Es gibt 8 Antworten in diesem Thema, welches 362 mal aufgerufen wurde. Der letzte Beitrag () ist von KaMaMa.

  • Hallo Zusammen,


    angeregt durch einen social media Beitrag von einem Lichenologen von der Insel habe ich mich heute am späten Nachmittag mit dem restlichen Licht aufgemacht um nach kleinen Bodenflechen auf einer selten genutzten Wendeplatte neben einer Bahnanlage in meiner Nähe zu suchen. Ich bin fündig geworden.


    Ich komme bei der Flechte im Spannungsfeld zwischen Placidium squamulosum und P. tenellum heraus.


    P. squamulosum überlappt bzw. grenzt direkt bei eigentlich allen morphologischen Paramtern an P. tenellum wobei letztere dem Namen folgend zarter gebaut ist.

    Mir sind heute abend nur dicke Schnitte gelungen. Dies werde ich noch einmal wiederholen - die Rhizohypen sollen bei P. tenella dünner sein, so auch die Zellen im unteren Cortex. Beides konnte ich mikroskopisch noch nicht zweifelsfrei darstellen.

    Was ich machen konnte war ein Maß der Schuppen: 2.3 mm (1.3-3.9mm) das ist deutlich im unteren Bereich für P.squamulosum und grenzwertig groß für P. tenellum.


    Habt ihr da ggf. einen Hinweis? Auf eure Ansichten bin ich gespannt. Schon einmal vielen Dank dafür.

    Peter


    (1) Die Fleche besteht aus kleinen Schüppchen 1. ca. 3,5 (bis 3,9) mm Durchmessend; diese mit zahlreichen Perithecien.

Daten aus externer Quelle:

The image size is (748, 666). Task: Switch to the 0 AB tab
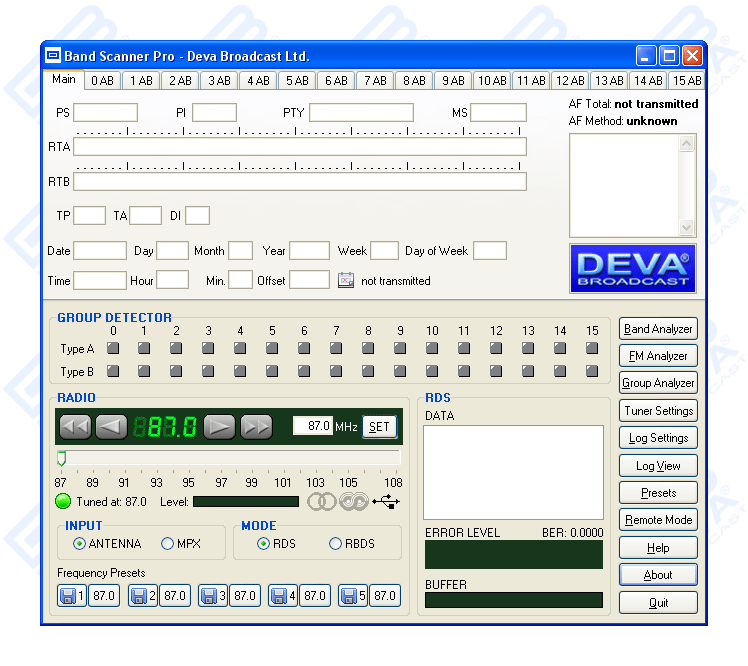pyautogui.click(x=102, y=81)
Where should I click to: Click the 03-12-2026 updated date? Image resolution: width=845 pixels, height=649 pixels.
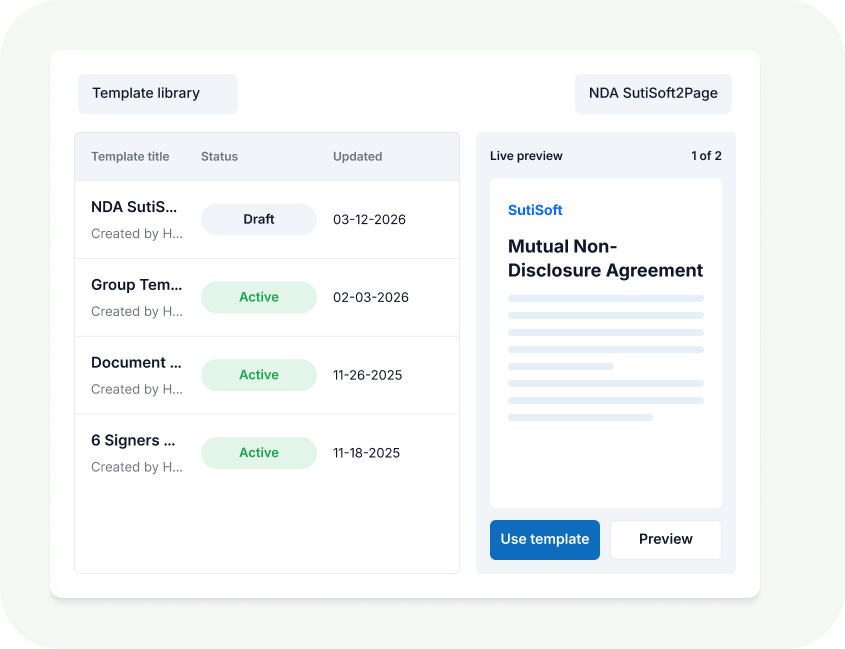tap(369, 219)
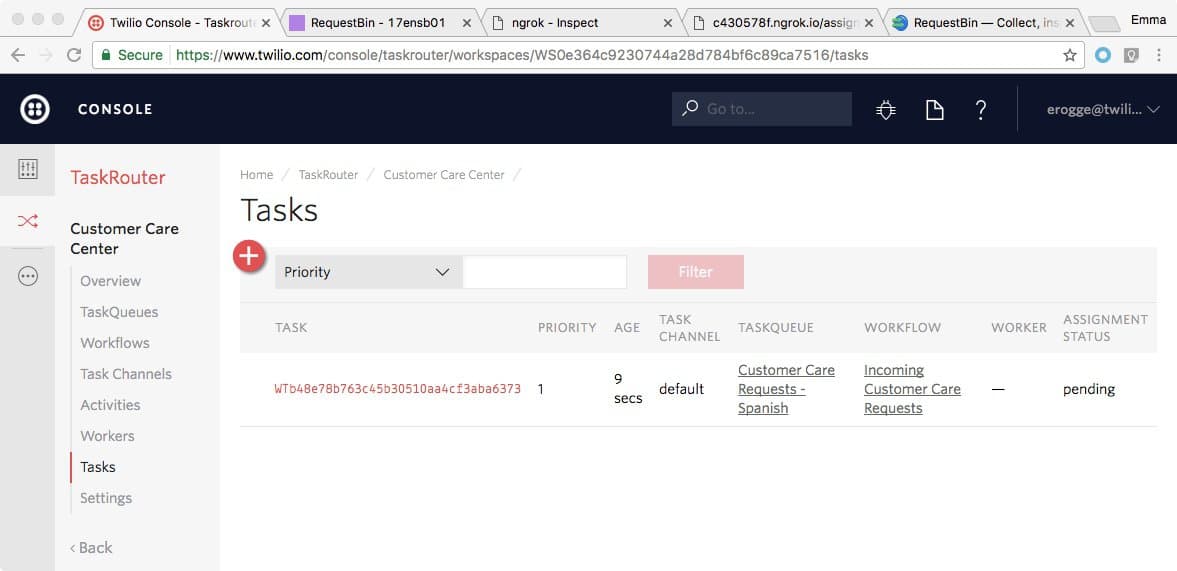Click the help question mark icon

tap(981, 110)
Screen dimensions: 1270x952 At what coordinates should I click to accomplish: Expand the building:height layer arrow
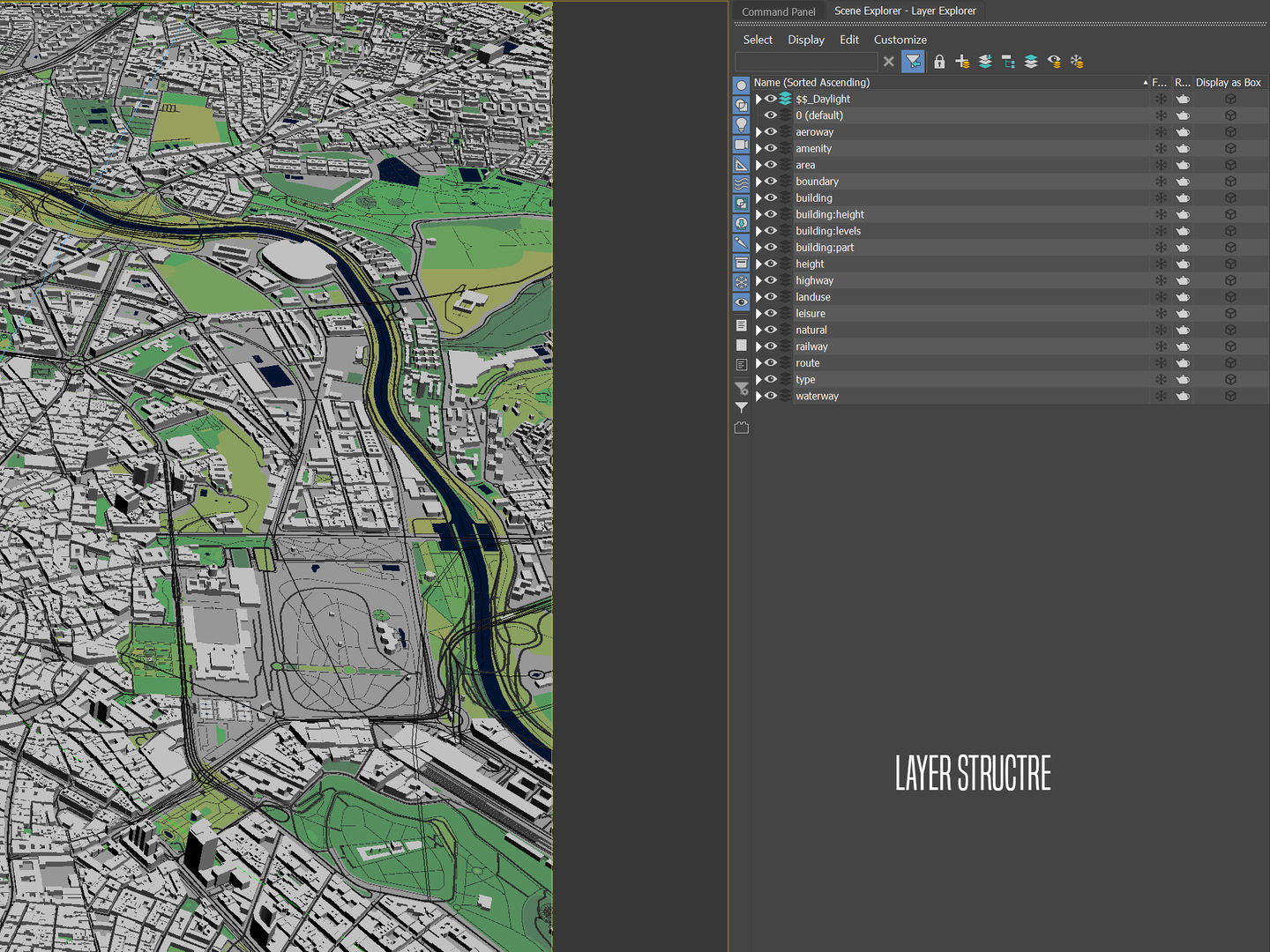pyautogui.click(x=758, y=213)
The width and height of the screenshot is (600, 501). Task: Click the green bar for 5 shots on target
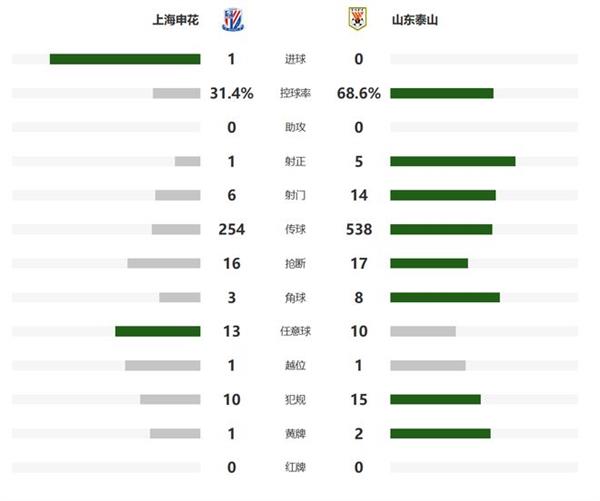click(453, 161)
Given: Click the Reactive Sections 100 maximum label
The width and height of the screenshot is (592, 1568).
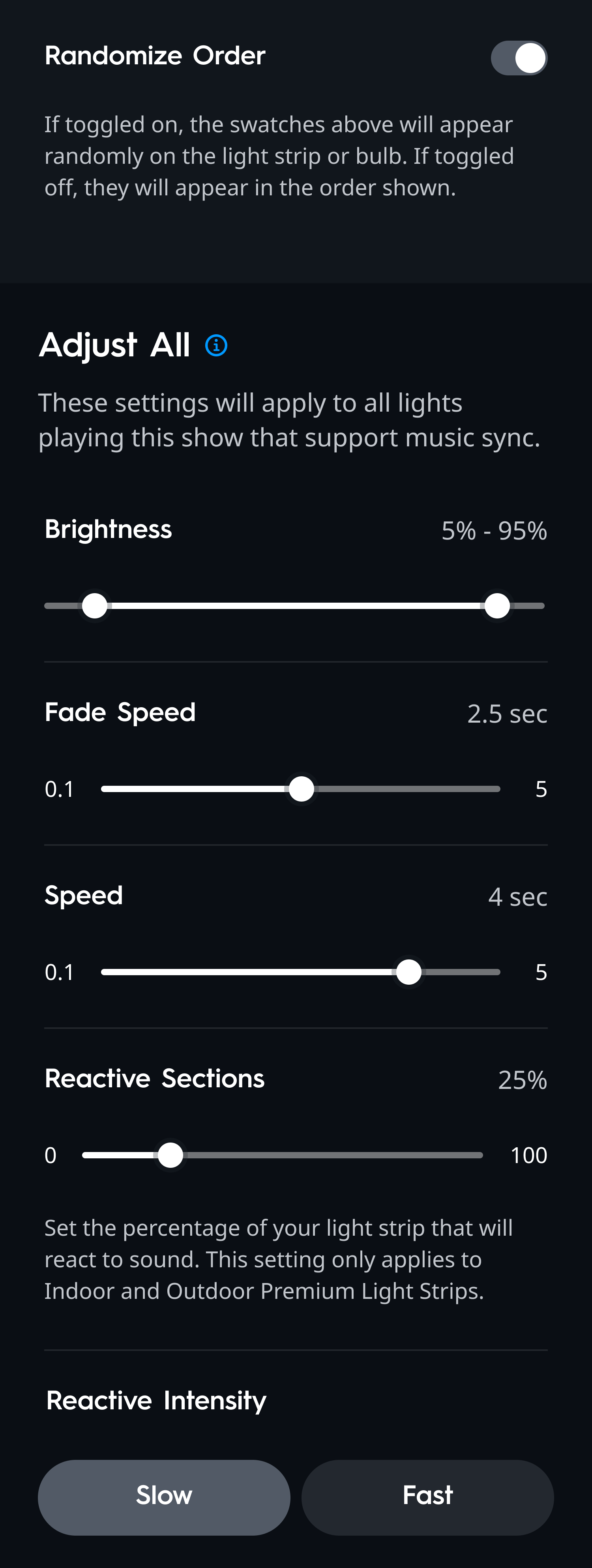Looking at the screenshot, I should 528,1155.
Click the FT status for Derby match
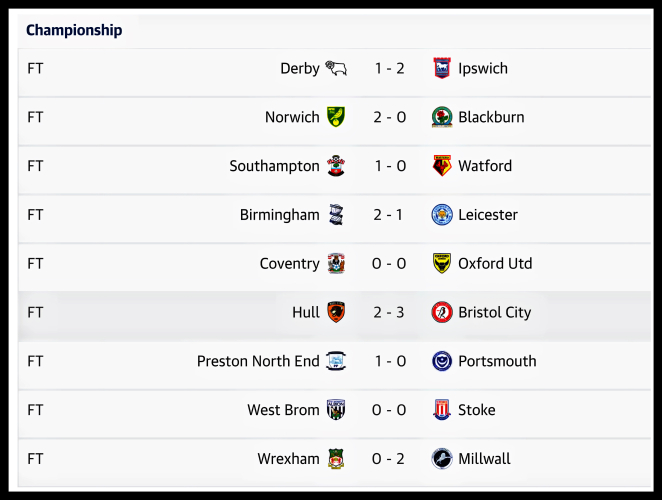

    (2) Zwischen den Schüppchen reichlich Nostoc (will ich noch mikroskopieren).


    (3) Unterseite der Schüppchen mit sehr feinen Haftfasern/hypen


    (4) Im dicken Schnitt weitgehend farblose Perithecien mit oberflächlicher Pigmentierung.


    (5) Paraplektenchymatishe Rinde. Quetschpräparat, kann nicht zwischen Ober- und Unterrinde differenzieren. Letztere ist wohl undeutlich ausgeprägt also eher Oberrinde.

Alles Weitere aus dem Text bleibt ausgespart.